§ Task instructions: Begin with the line containing "You are a computer-use agent. The" and end with the last line of the data below; return those lines exactly, and only those.
---------------
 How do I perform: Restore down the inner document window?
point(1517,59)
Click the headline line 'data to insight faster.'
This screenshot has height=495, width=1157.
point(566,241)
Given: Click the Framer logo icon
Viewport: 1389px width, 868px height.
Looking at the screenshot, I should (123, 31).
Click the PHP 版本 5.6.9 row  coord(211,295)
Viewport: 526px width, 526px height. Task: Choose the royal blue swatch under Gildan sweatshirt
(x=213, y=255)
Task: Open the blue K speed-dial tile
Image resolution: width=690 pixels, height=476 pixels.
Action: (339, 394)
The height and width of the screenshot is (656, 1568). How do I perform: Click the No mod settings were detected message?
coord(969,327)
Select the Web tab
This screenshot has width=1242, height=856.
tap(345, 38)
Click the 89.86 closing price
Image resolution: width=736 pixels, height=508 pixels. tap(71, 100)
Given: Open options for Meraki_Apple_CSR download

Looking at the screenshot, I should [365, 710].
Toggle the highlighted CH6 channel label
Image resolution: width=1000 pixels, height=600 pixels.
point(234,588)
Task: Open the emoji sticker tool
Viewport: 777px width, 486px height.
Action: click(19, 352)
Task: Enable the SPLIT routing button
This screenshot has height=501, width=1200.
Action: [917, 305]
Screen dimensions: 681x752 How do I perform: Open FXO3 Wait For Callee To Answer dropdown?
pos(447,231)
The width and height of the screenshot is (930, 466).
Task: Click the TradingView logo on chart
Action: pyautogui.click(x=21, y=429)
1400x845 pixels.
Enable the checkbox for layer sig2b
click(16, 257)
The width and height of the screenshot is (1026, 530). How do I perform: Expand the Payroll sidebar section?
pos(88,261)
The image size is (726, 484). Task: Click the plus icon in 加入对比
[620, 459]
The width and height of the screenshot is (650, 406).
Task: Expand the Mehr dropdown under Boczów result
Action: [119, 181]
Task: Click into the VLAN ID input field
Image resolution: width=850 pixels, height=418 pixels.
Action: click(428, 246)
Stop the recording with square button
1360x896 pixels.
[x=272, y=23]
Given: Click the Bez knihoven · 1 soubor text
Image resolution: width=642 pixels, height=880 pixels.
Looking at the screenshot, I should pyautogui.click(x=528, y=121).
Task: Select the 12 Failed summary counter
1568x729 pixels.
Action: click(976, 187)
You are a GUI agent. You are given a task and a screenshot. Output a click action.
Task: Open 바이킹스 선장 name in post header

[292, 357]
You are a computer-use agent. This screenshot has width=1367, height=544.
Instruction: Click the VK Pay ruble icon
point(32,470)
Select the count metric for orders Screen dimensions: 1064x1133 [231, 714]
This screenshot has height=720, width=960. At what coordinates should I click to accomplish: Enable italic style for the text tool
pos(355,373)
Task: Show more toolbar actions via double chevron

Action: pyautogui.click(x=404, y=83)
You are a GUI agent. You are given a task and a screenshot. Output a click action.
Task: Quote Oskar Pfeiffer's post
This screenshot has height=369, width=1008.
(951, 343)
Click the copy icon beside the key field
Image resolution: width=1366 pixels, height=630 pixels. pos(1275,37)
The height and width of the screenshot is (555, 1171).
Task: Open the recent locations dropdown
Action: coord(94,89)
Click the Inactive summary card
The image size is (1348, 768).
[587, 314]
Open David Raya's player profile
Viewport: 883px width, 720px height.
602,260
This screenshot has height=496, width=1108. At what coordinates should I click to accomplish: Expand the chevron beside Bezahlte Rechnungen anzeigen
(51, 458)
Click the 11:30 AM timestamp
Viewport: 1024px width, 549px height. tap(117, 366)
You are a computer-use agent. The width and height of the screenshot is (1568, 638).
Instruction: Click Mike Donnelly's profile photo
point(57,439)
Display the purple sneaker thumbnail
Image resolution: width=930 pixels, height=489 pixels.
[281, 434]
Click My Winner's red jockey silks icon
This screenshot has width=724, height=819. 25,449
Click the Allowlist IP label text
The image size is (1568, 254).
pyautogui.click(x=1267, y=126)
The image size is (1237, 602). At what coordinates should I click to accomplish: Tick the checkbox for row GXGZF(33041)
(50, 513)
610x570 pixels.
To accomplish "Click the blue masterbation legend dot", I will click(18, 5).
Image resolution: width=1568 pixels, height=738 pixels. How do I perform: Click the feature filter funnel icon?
---------------
§ Solution to the exercise:
You are a computer-use agent. The width and height of the screenshot is (1568, 638).
Instruction: Click Mike Donnelly's profile photo
point(57,439)
Display the purple sneaker thumbnail
Image resolution: width=930 pixels, height=489 pixels.
[281, 434]
Click My Winner's red jockey silks icon
This screenshot has width=724, height=819. 25,449
Click the Allowlist IP label text
The image size is (1568, 254).
pyautogui.click(x=1267, y=126)
The image size is (1237, 602). At what coordinates should I click to accomplish: Tick the checkbox for row GXGZF(33041)
(50, 513)
610x570 pixels.
To accomplish "Click the blue masterbation legend dot", I will click(18, 5).
Image resolution: width=1568 pixels, height=738 pixels. How do I perform: Click the feature filter funnel icon?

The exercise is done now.